Suarez grew up in the Miami Beach area and went to a Spanish school through the eighth grade, then attended a Catholic high school until graduation. He said he remembers always participating in school programs in drama and the arts. He attended Miami Dade Community College and, since he had always been artistic, majored in theater.
His mother wanted him to try his hand at a career that seemed more “stable” than acting. So, he enrolled at the Johnson & Wales University’s Culinary School in Miami, as he had always enjoyed cooking. He graduated after two years as a chef.
“I loved it, but didn’t work in that field even one day,” he shared.
A friend of his brother told Suarez about a combat acting troop for movies and television. He thought that might be an interesting hobby and started working with the troop on weekends.
“I enjoyed that so much, I went to Las Vegas and, after a three-year program in the field there, earned certification as a theatrical combatant, learning to choreograph combat scenes in every form of combat from sword fights to boxing and anything in between. It is kind of a weird world,” he said.
Once certified, Suarez returned to Florida and started acting as an independent contractor in combative arts. Eventually, he decided to train people in that art and started his own company and traveled all over the country for 22 years. The troop included actors, costumers and a makeup artist, he said. During the COVID-19 pandemic, the work slowed. They still perform, but on a limited basis. Suarez said he acted in Hollywood, Florida, recently as King of the Renaissance Fair in a show there. He still loves to do acting work and is interested in doing more.
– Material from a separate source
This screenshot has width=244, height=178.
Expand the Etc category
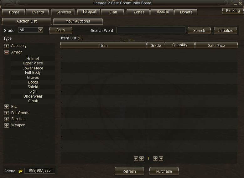[x=7, y=106]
As fate would have it, the costumer in his acting troop had a daughter named Loni. She and Suarez eventually married. They had a vacation home in Kissimmee but felt they needed a bigger home in which to expand their family. Loni brought a son to the marriage and the pair later became the parents of daughter Clara, who will be 2 years old in December.
A realtor introduced them to the Ocala area, and they loved it. Suarez said he was looking for work and the Marion County Health Department called him in regard to a position they had in their dental clinic. He accepted the job and they moved to Ocala, where they have lived for two and a half years. Loni is an X-ray technician in The Villages.
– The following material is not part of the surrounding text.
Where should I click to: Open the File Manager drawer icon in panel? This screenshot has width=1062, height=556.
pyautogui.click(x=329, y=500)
They love the area for its “quaint downtown area, the interesting breweries and the more peaceful area than in southern Florida,” he said.
“I like my job. It is interesting while life is catching up with me,” he added. “I now have a family. It is new beginning … a new chapter.”
The couple loves to travel and has visited most of the United States, except Hawaii, and many places in Europe. A trip to Scotland to celebrate his birthday is on their list of planned activities.
“I absolutely still have an interest in the arts and hope to continue that in Ocala as opportunity presents itself,” he noted. “Life is an interesting adventure and sometimes the road you follow takes you places you never thought you’d be.”